Diane Paulus Expands the Boundaries of Theater at the A.R.T.

The Tony-nominated director and Artistic Director of the American Repertory Theater finds high art in creating “barn-raising” productions.

Having a conversation with Diane Paulus is a lot like watching one of her shows: a wholly immersive experience filled with side stories populated by acrobats, hippies, Shakespearean characters, and prisoners of conscience. Paulus has a curiosity about the world and a desire to explore as much of it as she can through the medium of theater.

Armed with her own curiosity, the two-time Tony-nominated director (The Gershwin’s Porgy and Bess, Hair) expanded her theatrical horizons when she took on the role of Artistic Director at the American Repertory Theater (A.R.T.) in Cambridge, Massachusetts. And because pulling double-duty wasn’t enough, she also teaches at her alma mater, Harvard University. Between meetings about Hair ‘s upcoming tour in Japan, readings of a musical she has in development, preparations for Pippin ‘s transfer to Broadway, and opening The Glass Menagerie at the A.R.T., Paulus sat down to talk about what “theater” actually is, how MBA students are among her target audience, and why the suffrage movement would make a good musical.

When you took on the role of Artistic Director at the A.R.T. in 2009, what did you change artistically to move programming more towards the theater’s mission?

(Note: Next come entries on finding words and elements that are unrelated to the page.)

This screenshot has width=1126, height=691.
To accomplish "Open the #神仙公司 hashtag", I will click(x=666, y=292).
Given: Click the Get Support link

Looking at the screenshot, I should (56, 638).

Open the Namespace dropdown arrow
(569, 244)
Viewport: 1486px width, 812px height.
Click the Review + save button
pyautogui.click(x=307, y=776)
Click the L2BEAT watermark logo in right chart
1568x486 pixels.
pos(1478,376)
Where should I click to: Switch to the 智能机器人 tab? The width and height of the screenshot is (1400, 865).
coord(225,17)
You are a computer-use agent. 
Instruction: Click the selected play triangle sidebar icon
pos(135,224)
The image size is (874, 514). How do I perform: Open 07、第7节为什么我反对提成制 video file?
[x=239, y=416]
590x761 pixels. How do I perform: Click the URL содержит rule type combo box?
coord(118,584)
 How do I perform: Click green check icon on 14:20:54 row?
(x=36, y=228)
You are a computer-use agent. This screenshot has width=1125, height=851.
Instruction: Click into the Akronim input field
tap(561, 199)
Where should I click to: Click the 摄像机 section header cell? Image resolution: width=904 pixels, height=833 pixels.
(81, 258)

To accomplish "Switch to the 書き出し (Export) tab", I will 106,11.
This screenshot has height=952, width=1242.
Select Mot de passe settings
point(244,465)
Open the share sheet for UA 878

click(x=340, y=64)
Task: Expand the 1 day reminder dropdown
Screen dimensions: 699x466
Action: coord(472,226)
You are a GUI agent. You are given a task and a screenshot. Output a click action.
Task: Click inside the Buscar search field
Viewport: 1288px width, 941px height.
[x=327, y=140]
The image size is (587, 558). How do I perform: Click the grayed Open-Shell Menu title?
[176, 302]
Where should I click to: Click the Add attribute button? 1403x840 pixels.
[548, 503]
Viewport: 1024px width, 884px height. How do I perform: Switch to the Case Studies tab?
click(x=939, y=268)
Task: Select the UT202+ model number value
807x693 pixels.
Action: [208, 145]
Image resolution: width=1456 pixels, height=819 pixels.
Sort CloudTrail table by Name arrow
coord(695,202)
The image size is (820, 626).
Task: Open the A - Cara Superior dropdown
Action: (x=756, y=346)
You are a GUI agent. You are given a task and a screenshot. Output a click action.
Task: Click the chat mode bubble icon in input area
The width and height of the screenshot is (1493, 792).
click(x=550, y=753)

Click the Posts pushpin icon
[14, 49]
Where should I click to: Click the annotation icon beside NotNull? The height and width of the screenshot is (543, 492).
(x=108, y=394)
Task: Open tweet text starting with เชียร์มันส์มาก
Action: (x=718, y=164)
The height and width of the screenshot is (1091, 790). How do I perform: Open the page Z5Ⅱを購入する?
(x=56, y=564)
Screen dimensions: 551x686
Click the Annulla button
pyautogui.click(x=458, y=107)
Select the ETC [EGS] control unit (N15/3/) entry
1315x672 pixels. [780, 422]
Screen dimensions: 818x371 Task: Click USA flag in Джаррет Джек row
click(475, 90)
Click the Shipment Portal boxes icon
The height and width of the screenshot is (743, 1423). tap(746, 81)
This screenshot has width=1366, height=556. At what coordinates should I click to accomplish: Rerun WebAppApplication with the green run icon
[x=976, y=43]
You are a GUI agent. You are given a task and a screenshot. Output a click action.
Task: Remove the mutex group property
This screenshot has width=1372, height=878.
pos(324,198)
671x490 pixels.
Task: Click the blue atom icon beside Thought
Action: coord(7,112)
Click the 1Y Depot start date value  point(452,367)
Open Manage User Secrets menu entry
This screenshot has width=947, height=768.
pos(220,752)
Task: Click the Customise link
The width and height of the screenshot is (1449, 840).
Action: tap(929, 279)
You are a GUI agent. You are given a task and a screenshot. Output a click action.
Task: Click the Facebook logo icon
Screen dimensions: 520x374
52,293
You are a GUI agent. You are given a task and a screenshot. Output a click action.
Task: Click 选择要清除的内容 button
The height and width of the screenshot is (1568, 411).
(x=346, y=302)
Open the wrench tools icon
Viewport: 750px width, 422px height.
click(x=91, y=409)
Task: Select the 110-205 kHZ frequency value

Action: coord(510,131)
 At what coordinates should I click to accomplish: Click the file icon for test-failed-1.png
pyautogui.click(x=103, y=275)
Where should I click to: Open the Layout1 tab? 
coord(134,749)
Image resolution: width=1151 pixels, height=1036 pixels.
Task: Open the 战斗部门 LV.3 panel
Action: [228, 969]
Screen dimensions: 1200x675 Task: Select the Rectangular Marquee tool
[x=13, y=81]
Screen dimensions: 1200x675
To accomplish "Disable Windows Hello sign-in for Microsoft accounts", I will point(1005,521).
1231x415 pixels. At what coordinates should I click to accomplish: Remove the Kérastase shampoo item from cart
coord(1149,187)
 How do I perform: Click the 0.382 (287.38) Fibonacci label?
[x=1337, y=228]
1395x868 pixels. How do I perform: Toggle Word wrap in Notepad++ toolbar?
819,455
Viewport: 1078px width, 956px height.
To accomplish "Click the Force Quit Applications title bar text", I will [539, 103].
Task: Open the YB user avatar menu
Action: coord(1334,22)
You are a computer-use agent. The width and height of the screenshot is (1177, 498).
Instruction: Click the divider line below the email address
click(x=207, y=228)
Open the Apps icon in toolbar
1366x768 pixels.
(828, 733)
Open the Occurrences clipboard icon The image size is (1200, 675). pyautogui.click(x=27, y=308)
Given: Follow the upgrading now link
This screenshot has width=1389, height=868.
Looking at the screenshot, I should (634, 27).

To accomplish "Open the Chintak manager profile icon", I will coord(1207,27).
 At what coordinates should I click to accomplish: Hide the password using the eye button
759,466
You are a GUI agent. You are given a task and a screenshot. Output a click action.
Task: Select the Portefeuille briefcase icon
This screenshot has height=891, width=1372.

The mission of the A.R.T. is to expand the boundaries of theater through works of the canon and the new works of tomorrow. As a director I feel like I am always asking, ‘what is theater?,’ ‘how do you define it?,’ ‘’what does it look like?,’ ‘where do we find it?,’ ‘is it in a nightclub?,’ ‘is it in a theater?,’ ‘is it on the street?,’ ‘is it done at midnight?,’ ‘is it done at eight o’clock?’ The main thing for me…was to redefine what we consider the artistic experience. To broaden it and have our focus not just be the two hours ‘traffic on the stage,’ so to speak. I’m also interested in programming a diverse selection.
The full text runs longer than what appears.